/kafka-partition-availability-benchmark

This is a tool that loads Kafka up with producers and consumers that are intended to stay alive and measure how long it takes produce and consume messages

Primary LanguageJavaBSD 3-Clause "New" or "Revised" LicenseBSD-3-Clause

kafka-partition-availability-benchmark

This repository contains a Kafka partition stress test. The goal of it is to make it easier to validate changes to Kafka with respect how many concurrent replicated partitions it can support.

We want to ensure that our Kafka users have the following guarantees:

  1. Any topic or partition is available for consume or produce at any time
  2. Latencies are below certain SLAs for consume and produce
  3. Users can reset the consumer offset to beginning and reconsume at any time

Given that Kafka currently (as of 02/02/18) doesn't limit the number of topics you are allowed to created, this tool helped us answer, "how many topics and partitions can we place on our multitenant Kafka systems before things start going downhill?"

Building

This will create a runnable jar in the target directory called kafka_partition_availability_benchmark.jar:

mvn package

Configuration

You can see all configurable parameters in src/main/resources/kafka-partition-availability-benchmark.properties

The defaults are set to something you can run against a local single-broker installation of kafka. In most cases, you only probably need to set four things to put stress on a real test environment:

cat > ~/.kafka-partition-availability-benchmark.properties << EOF
kafka.replication.factor = 3
num_topics = 4000
num_concurrent_consumers = 4000
kafka.brokers = my_test_kafka:9092
EOF

Depending on how powerful your test runner host is, you might be able to bump up the number of topics past 4000. In our testing, 4000 was what an i3.2xlarge instance could bear before test results started to get skewed.

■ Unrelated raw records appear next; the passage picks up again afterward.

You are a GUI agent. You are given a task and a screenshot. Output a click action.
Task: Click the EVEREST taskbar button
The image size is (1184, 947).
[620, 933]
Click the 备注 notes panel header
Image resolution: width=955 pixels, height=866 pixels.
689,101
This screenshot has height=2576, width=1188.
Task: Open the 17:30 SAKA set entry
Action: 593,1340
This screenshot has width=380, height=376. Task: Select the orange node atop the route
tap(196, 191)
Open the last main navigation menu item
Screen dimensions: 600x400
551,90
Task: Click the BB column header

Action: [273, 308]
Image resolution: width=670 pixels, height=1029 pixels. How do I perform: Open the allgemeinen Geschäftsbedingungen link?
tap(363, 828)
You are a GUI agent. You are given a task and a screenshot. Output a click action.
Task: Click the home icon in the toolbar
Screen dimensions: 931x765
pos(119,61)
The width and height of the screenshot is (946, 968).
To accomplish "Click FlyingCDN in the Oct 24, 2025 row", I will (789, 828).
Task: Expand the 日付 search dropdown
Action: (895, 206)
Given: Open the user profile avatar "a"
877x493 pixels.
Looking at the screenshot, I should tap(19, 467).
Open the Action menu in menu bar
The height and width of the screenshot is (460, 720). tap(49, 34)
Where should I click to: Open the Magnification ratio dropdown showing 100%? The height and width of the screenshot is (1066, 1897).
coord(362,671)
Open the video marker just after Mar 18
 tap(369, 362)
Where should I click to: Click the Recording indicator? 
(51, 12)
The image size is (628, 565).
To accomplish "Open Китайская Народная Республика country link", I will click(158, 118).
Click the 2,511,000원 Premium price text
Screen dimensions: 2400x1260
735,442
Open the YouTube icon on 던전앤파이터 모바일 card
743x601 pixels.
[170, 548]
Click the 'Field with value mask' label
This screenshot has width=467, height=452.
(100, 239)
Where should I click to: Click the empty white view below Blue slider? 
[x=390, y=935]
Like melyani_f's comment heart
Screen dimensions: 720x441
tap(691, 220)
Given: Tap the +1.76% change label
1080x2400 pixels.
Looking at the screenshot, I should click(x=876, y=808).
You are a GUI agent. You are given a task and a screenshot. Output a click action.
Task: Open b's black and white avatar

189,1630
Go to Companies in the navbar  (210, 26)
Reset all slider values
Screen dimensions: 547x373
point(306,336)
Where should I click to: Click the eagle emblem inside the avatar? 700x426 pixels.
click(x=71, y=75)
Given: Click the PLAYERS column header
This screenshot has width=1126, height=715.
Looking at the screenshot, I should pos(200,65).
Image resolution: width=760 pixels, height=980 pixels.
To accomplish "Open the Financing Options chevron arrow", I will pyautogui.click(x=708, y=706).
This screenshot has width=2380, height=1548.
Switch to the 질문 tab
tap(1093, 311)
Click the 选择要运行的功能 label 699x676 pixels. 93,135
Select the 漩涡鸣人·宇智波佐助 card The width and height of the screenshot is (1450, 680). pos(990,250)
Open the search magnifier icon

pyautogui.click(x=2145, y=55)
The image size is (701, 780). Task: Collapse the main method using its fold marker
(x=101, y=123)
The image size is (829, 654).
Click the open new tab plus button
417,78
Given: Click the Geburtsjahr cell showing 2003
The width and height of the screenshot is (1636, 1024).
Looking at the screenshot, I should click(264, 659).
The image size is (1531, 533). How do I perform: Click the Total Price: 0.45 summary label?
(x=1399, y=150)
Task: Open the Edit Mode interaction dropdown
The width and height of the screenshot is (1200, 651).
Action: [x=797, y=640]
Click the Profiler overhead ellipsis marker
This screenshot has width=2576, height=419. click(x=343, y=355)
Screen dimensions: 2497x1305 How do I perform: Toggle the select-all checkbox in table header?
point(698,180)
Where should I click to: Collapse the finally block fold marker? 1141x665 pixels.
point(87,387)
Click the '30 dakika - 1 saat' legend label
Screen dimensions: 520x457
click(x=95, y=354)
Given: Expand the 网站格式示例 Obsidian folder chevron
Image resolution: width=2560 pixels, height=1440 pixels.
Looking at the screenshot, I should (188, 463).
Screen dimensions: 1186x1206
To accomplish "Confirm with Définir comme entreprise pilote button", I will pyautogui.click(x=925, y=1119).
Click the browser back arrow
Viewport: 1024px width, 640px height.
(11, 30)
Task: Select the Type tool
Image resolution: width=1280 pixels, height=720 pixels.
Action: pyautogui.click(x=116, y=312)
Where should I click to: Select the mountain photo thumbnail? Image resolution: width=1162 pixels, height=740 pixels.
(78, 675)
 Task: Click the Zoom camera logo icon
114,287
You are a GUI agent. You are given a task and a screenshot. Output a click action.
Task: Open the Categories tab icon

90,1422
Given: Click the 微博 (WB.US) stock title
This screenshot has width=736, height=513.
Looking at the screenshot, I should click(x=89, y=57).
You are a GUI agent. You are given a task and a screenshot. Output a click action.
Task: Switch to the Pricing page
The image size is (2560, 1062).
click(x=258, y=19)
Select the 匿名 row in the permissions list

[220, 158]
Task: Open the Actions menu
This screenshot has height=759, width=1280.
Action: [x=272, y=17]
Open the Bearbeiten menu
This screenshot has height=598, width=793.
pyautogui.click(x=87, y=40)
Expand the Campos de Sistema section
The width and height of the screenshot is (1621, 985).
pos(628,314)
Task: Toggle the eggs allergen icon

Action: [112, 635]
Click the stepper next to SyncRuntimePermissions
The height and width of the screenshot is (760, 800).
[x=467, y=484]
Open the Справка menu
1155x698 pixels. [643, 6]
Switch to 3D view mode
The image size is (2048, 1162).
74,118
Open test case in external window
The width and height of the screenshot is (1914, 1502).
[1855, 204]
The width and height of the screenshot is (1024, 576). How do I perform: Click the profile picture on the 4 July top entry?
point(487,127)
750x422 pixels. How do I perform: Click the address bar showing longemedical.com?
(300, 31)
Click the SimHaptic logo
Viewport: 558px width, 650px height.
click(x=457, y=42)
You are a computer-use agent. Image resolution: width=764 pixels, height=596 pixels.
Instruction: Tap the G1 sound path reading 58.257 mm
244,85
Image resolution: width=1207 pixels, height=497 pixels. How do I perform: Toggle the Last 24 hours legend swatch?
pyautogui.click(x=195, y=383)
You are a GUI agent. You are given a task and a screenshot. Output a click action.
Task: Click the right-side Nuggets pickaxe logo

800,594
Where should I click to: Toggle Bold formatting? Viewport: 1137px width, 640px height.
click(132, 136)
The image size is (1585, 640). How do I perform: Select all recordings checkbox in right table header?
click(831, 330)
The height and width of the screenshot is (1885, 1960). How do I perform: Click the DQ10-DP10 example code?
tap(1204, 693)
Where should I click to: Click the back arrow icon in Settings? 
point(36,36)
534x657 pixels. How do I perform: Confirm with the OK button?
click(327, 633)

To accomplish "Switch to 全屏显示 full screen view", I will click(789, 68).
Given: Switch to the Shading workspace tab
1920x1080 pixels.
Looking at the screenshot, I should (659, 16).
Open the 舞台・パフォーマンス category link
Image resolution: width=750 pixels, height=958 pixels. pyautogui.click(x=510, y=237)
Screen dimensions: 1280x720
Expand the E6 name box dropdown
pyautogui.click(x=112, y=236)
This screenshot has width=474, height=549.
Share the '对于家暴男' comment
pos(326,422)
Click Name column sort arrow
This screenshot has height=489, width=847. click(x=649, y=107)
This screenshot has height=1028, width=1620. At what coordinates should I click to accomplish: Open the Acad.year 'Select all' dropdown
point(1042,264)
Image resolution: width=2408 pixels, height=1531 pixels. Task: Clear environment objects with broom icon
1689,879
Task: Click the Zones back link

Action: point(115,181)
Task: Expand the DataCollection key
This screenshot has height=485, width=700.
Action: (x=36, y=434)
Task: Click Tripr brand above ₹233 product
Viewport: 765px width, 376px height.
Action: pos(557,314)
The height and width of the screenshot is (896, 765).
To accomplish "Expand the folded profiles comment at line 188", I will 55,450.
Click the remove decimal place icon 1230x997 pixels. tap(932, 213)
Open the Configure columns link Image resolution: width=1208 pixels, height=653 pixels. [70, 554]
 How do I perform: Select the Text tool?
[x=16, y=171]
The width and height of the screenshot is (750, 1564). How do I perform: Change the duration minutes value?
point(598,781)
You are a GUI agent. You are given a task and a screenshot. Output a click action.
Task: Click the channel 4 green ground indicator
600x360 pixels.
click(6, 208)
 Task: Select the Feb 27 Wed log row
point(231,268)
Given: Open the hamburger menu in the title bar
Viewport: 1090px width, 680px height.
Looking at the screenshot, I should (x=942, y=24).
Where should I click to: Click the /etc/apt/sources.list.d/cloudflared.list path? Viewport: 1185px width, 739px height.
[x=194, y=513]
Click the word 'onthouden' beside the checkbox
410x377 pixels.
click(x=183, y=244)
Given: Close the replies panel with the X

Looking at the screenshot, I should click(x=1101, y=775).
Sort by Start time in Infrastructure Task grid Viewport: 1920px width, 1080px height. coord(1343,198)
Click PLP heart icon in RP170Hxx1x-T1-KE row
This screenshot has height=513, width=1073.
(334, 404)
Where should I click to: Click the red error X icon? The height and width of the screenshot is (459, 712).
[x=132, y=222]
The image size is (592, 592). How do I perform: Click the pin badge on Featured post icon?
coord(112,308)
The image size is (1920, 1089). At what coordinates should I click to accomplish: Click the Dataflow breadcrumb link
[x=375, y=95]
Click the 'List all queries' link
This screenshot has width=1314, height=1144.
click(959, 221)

To get past 4000 topics, we ran this tool on multiple test runners. We recommend setting the default topic prefix to something unique per test runner by doing something like this:

echo "default_topic_prefix = `hostname`" >> ~/.kafka-partition-availability-benchmark.properties

Measuring produce and consume at the same time

By default, the benchmark will only produce one message per partition and re-consume that messages every second. To test produce continuously in the same fashion and not rely on re-consuming the same messages, set the following configuration options:

cat > ~/.kafka-partition-availability-benchmark.properties << EOF
keep_producing = true
EOF

Running

You can use your favorite configuration management tool such as Ansible to make the below more elegant. From a central host you can do something like this:

for test_runner in ${test_runners}; do
    rsync ~/.kafka-partition-availability-benchmark.properties target/kafka_partition_availability_benchmark.jar ${test_runner}:
    ssh ${test_runner} 'echo "default_topic_prefix = `hostname`" >> ~/.kafka-partition-availability-benchmark.properties'
    ssh ${test_runner} 'nohup java -jar kafka_partition_availability_benchmark.jar &> kafka_partition_availability_benchmark.log &';
    ssh ${test_runner} 'for pr in `pgrep -f kafka_partition_availability_benchmark`; do sudo prlimit -n50000:50000 -p $pr; done';
done